**Extracted information:**
——————
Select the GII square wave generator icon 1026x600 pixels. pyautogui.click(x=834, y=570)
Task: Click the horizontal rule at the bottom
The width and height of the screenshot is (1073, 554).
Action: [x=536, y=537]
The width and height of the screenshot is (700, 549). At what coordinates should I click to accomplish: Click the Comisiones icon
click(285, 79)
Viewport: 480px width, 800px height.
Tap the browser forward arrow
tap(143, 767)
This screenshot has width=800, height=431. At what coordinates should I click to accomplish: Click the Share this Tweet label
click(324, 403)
——————
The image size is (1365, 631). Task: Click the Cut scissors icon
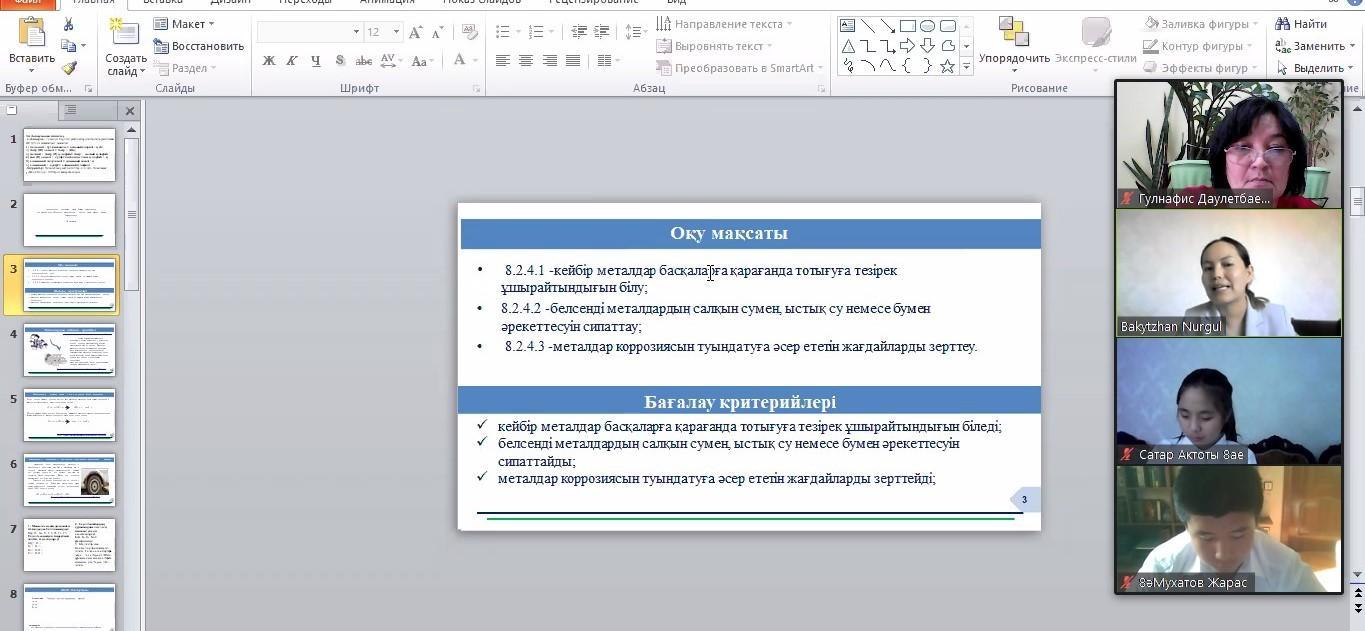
——————
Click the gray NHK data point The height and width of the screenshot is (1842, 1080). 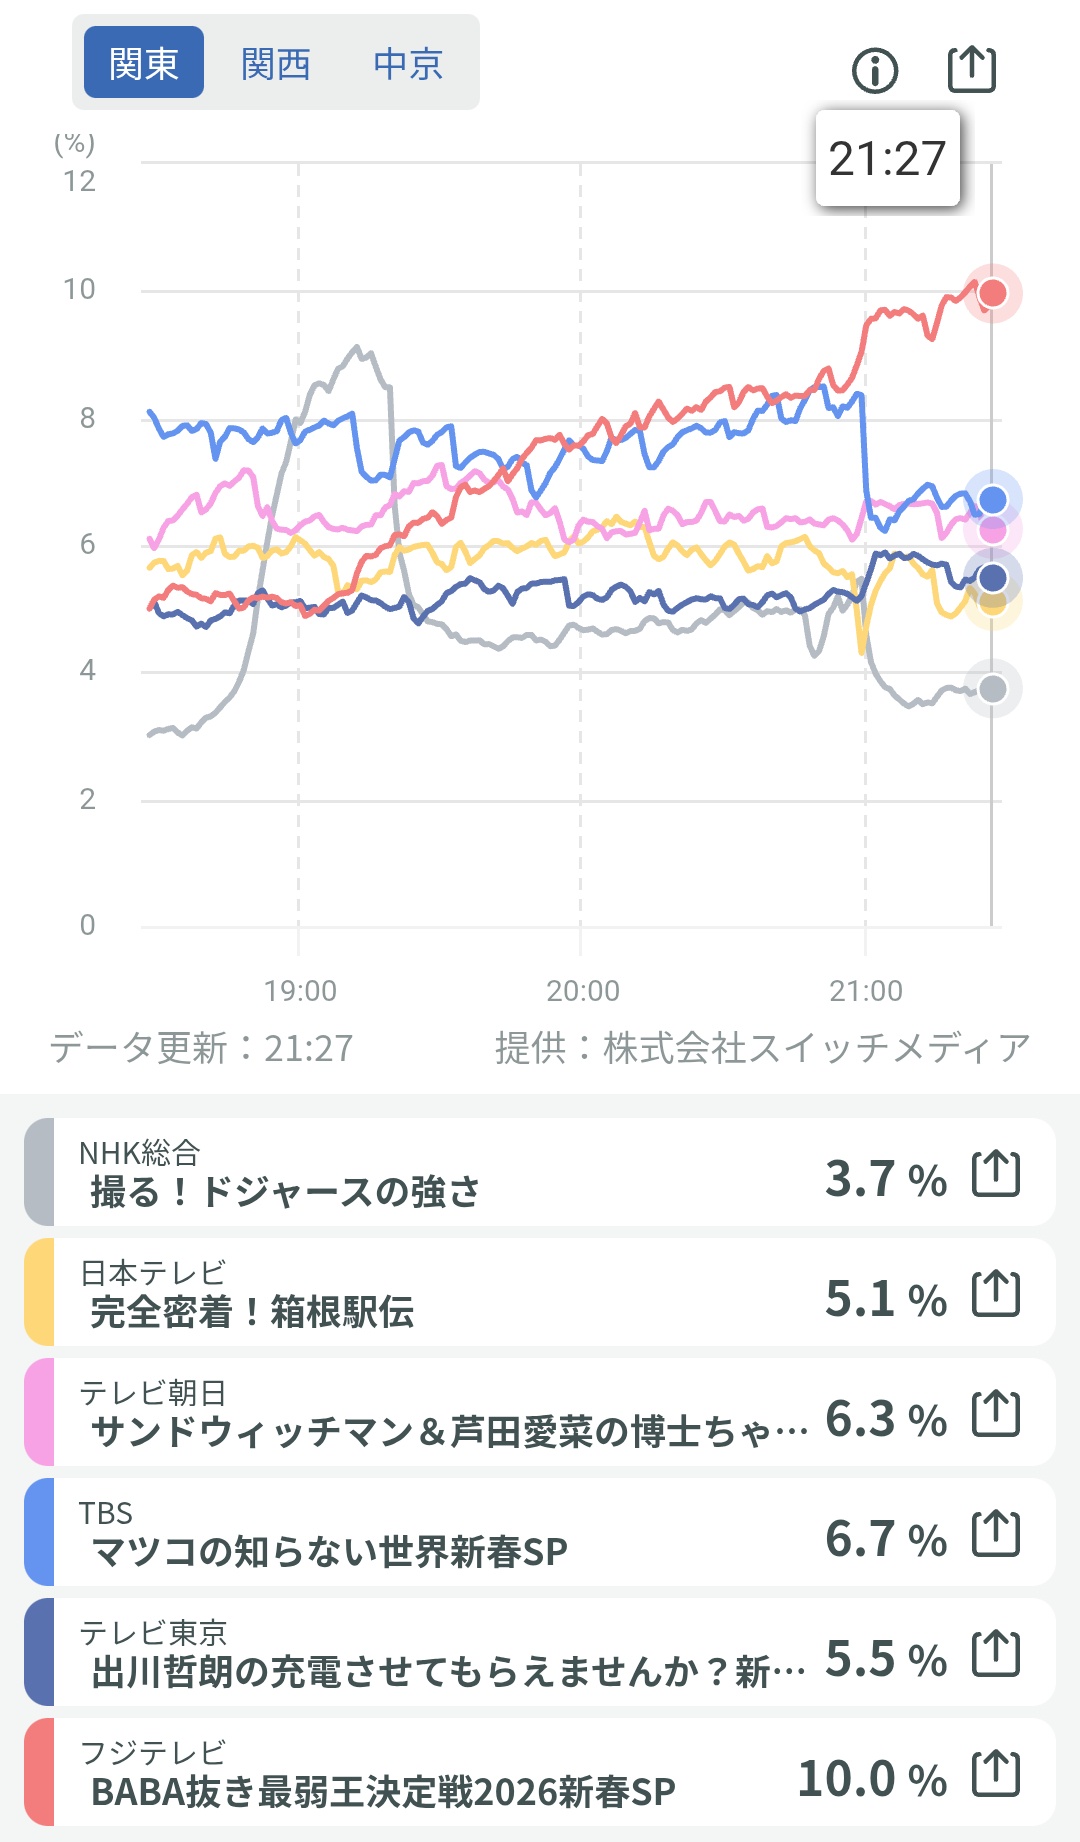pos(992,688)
——————
**Exercise brief:** What lines in the data hold the word "Task"? Return them.

**Result of this exercise:**
Task: Click the horizontal rule at the bottom
The image size is (1365, 631). Task: Click the Cut scissors icon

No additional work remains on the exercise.